TAREA POR REALIZAR: Devuelve sin cambios el fragmento del texto sobre Trump y el fascismo que empieza en las palabras "Siendo quien es" y termina después de "la mayor circunspección.".

TEXTO PARA ANALIZAR:
Se ha dicho que Trump no es un fascista, sino un capitalista neoliberal, como si lo primero excluyera lo segundo. Quizás habría que desenterrar a Franz Neumann para ver cómo el fascismo podría no indicar tanto la fuerza del Estado como su disolución y su total subordinación a un capitalismo salvaje, desbocado y descontrolado.
En los términos de Hobbes, el fascismo es el anárquico Behemoth, pero se hace pasar por el despótico Leviatán en una suerte de compensación adleriana o formación reactiva freudiana. El Estado fascista debe simular fortaleza para disimular su debilidad. Al hacerlo, su fortaleza puede llegar a revelarse como lo que siempre fue, como su debilidad, es decir, como la fortaleza de la clase dominante, lo que se aprecia en el gobierno plutocrático de Trump.
Siendo quien es y dándole su lugar a los demás oligarcas, Trump vuelve a operar como síntoma, como retorno de lo reprimido, al revelarnos la verdad oculta del Estado capitalista: su total subordinación al capital. Marx es así confirmado por Trump. En un elocuente lapsus del capitalismo, el cínico Trump confiesa lo que Hillary, Obama y los demás callaban con la mayor circunspección.

Elementos del conjunto de datos:

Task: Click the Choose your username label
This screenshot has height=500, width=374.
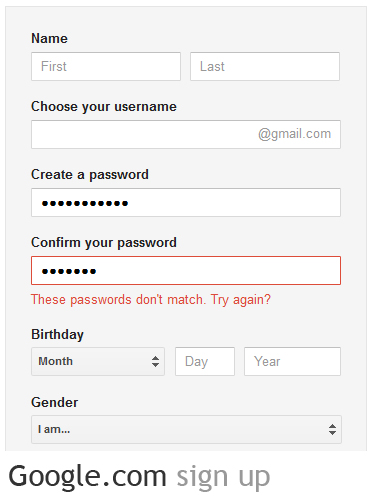Action: pos(104,107)
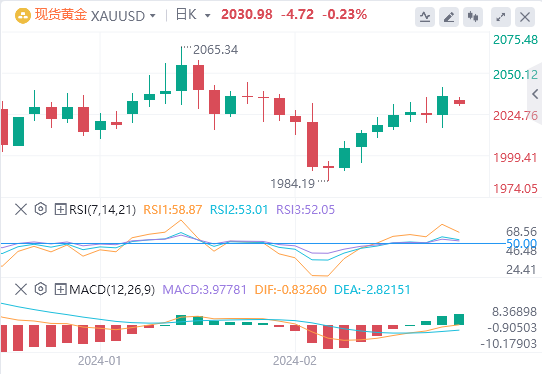Open MACD indicator settings gear
This screenshot has width=542, height=374.
tap(41, 289)
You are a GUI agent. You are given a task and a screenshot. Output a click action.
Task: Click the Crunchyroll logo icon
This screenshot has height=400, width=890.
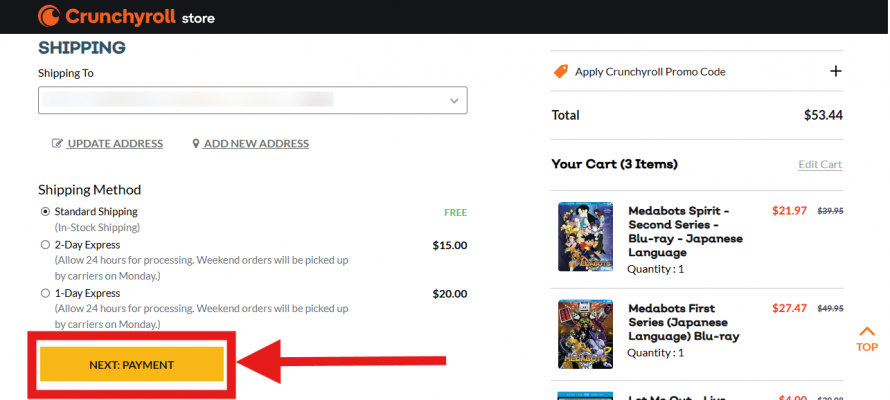coord(48,17)
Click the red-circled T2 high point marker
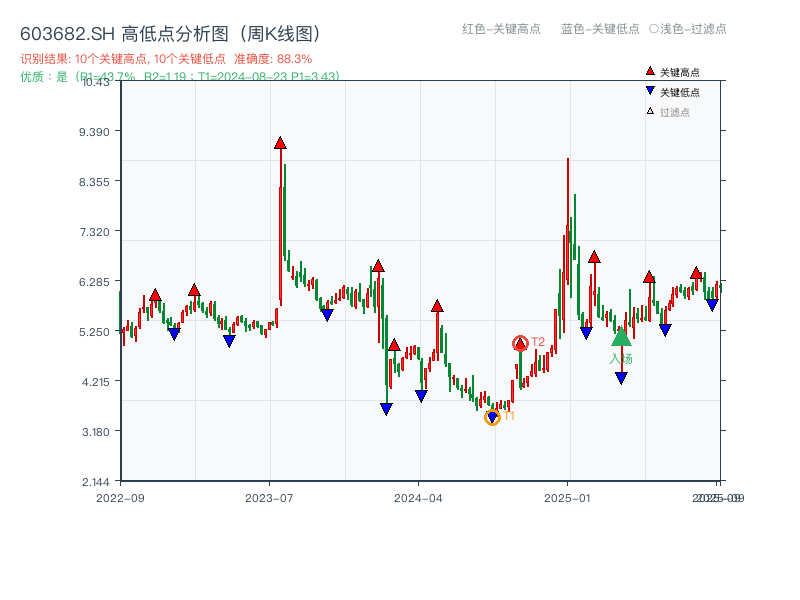The image size is (800, 600). click(x=520, y=344)
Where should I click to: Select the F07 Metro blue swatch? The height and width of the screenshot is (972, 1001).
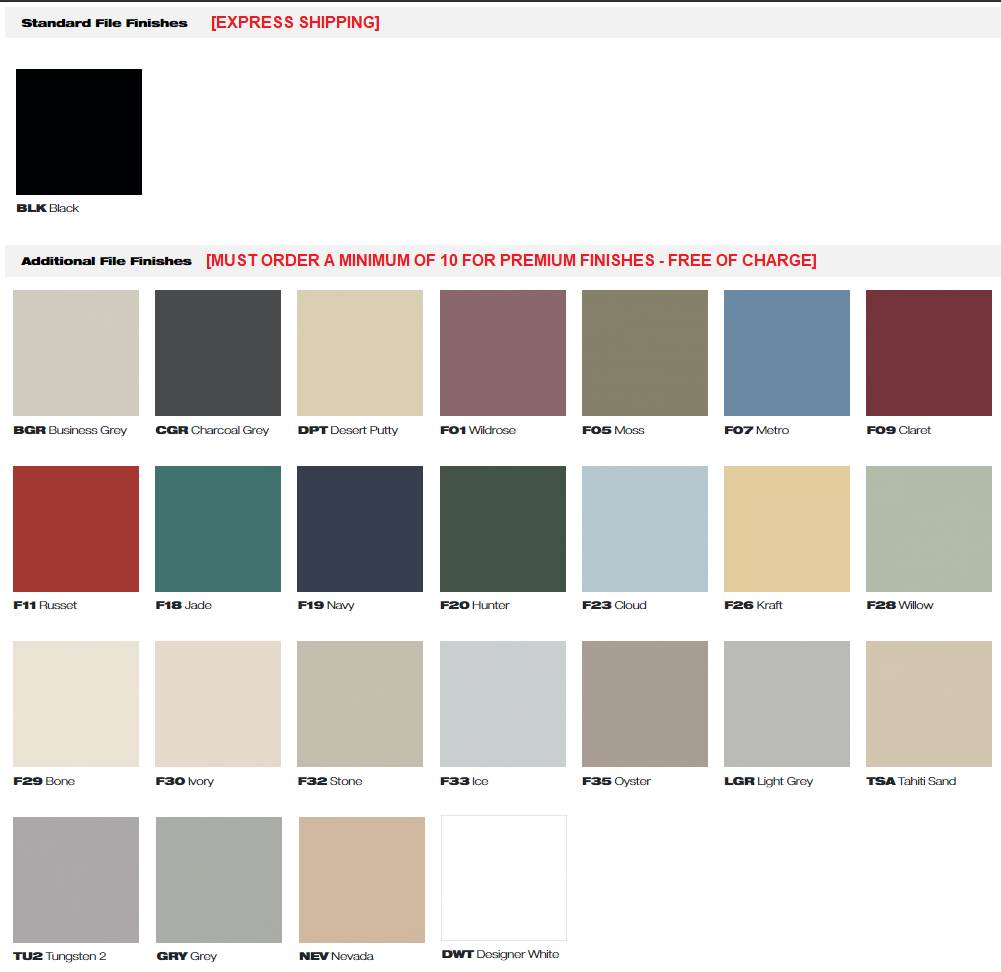(787, 353)
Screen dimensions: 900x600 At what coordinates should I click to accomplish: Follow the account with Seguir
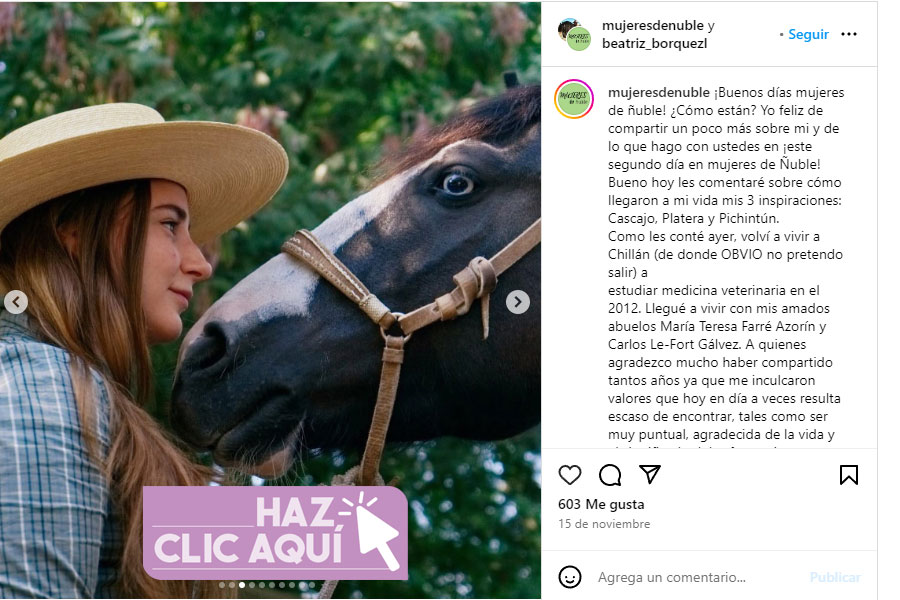tap(808, 34)
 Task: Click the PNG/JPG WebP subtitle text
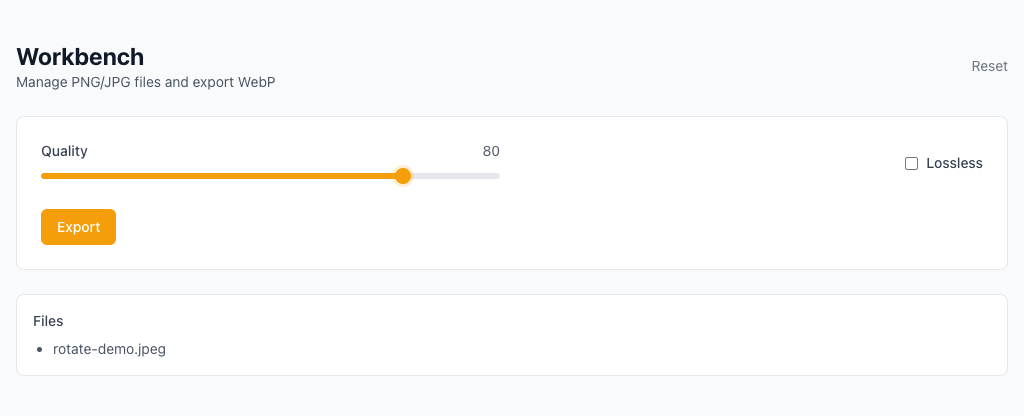pos(146,82)
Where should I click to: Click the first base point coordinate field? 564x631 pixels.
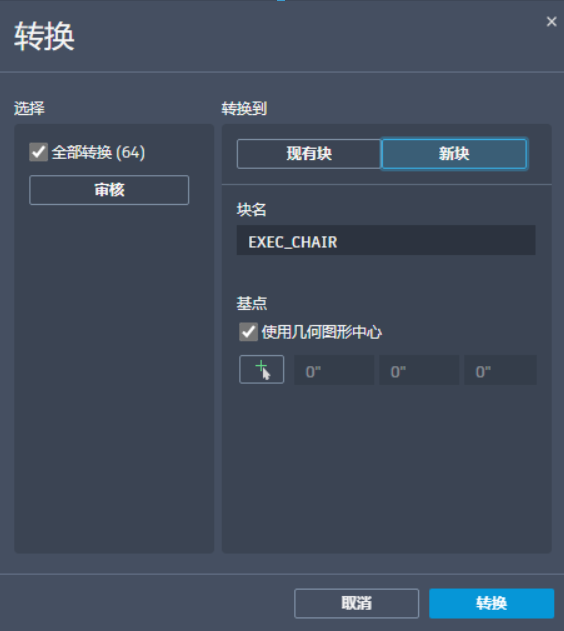(x=334, y=370)
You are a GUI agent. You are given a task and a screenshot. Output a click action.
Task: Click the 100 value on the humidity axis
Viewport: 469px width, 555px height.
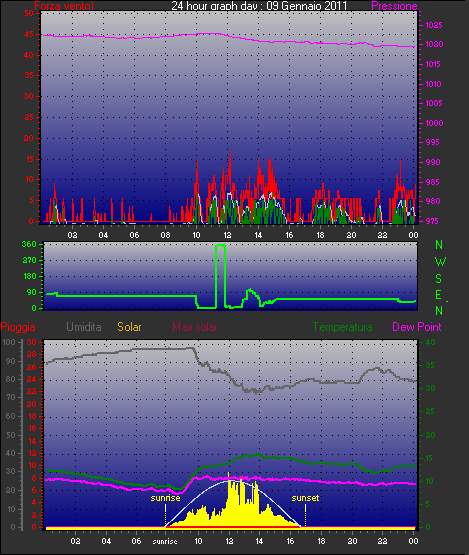pos(9,342)
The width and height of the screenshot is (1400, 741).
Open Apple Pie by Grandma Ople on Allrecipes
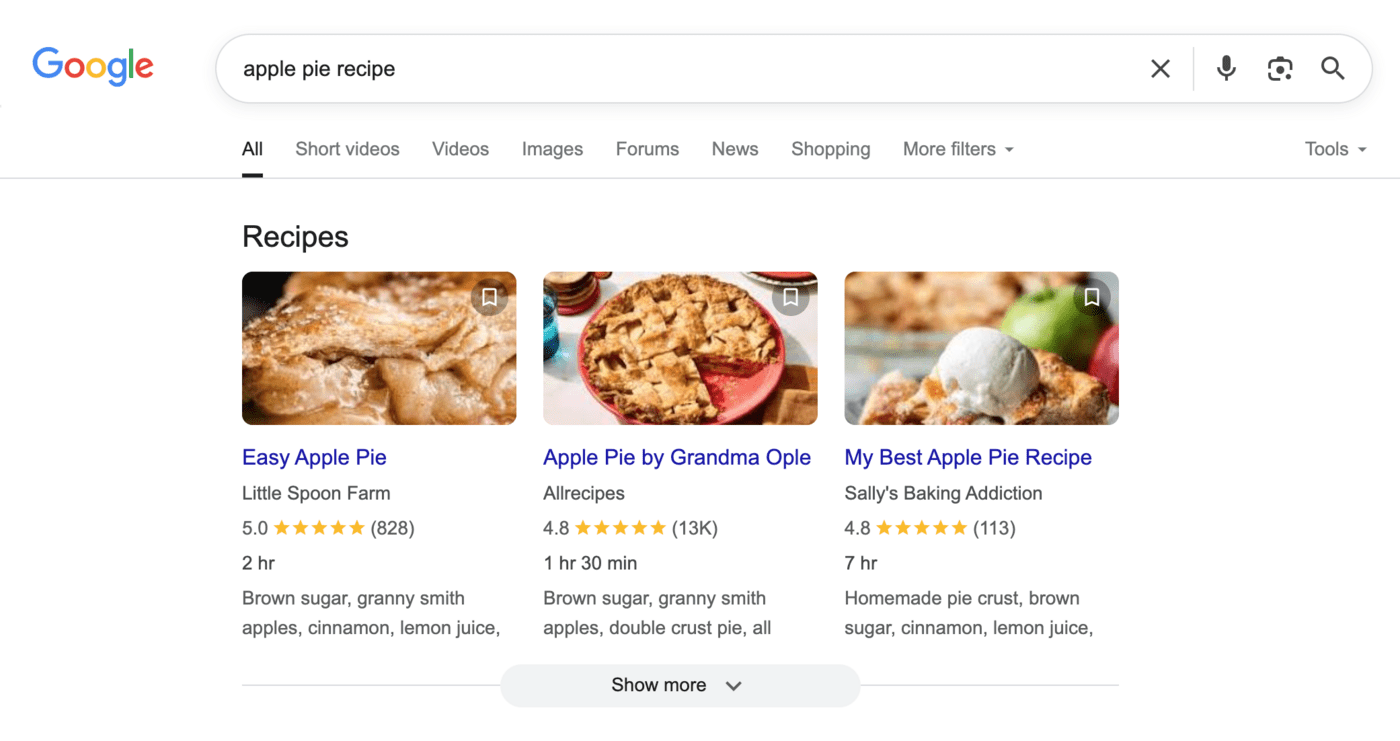tap(676, 457)
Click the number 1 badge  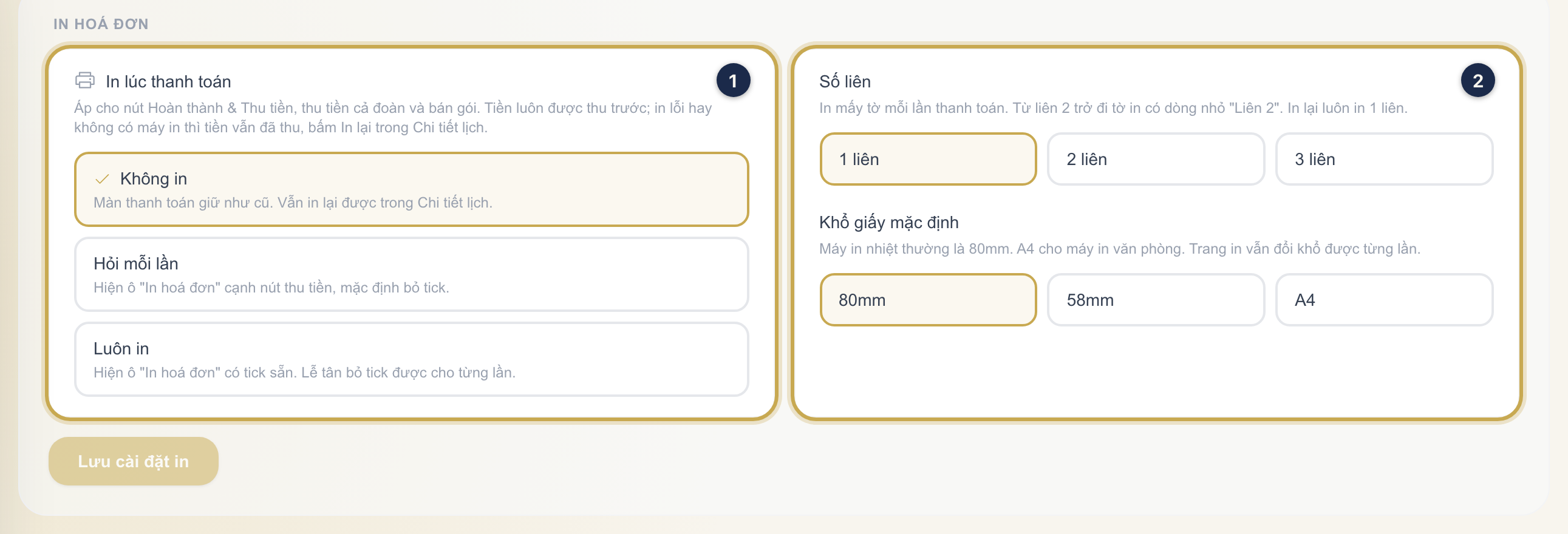click(x=733, y=80)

RESULTADO DE LA TAREA:
Siendo quien es y dándole su lugar a los demás oligarcas, Trump vuelve a operar como síntoma, como retorno de lo reprimido, al revelarnos la verdad oculta del Estado capitalista: su total subordinación al capital. Marx es así confirmado por Trump. En un elocuente lapsus del capitalismo, el cínico Trump confiesa lo que Hillary, Obama y los demás callaban con la mayor circunspección.